- **WHAT YOU SHOULD DO**:
Transcribe the lines below exactly, beginning with the line that holds "779x454 pixels." and ending with the final line, both included. Pictures are to be left out.

*** Opening of EXERCISE DATA ***

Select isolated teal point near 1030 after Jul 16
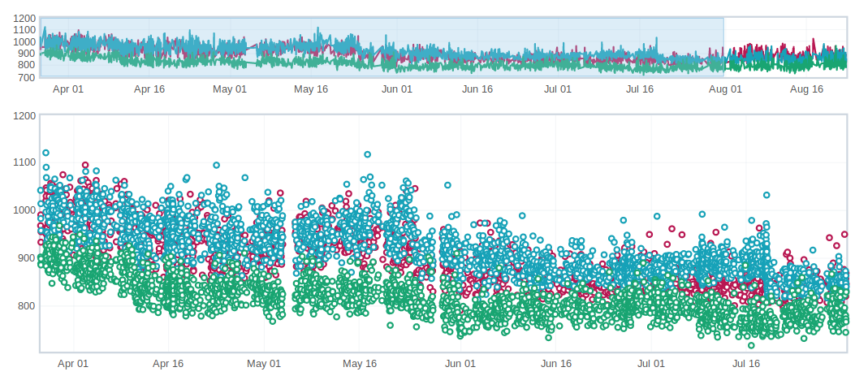 (766, 195)
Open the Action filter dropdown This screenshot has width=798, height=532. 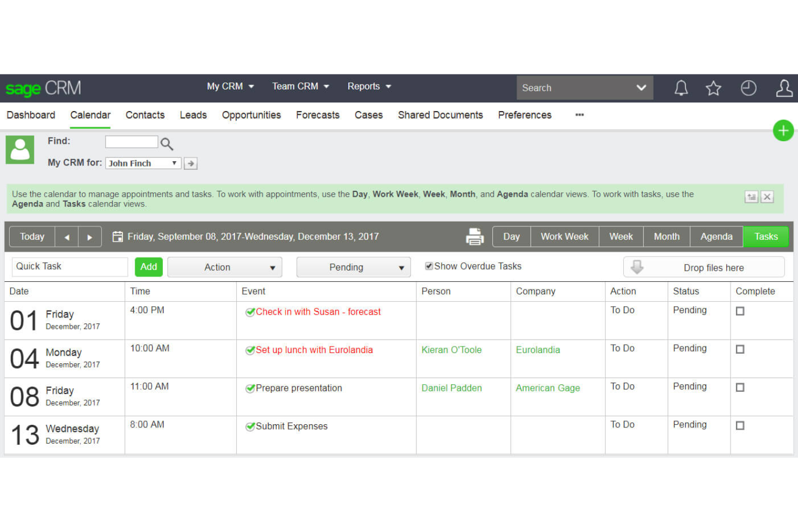pyautogui.click(x=224, y=267)
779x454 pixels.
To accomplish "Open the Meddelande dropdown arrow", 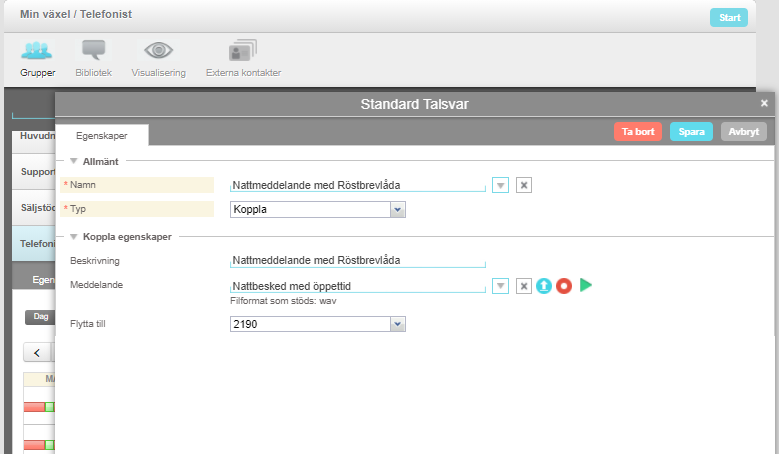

*** Close of EXERCISE DATA ***

- **RESPONSE AREA**:
779x454 pixels.
To accomplish "Open the Meddelande dropdown arrow", 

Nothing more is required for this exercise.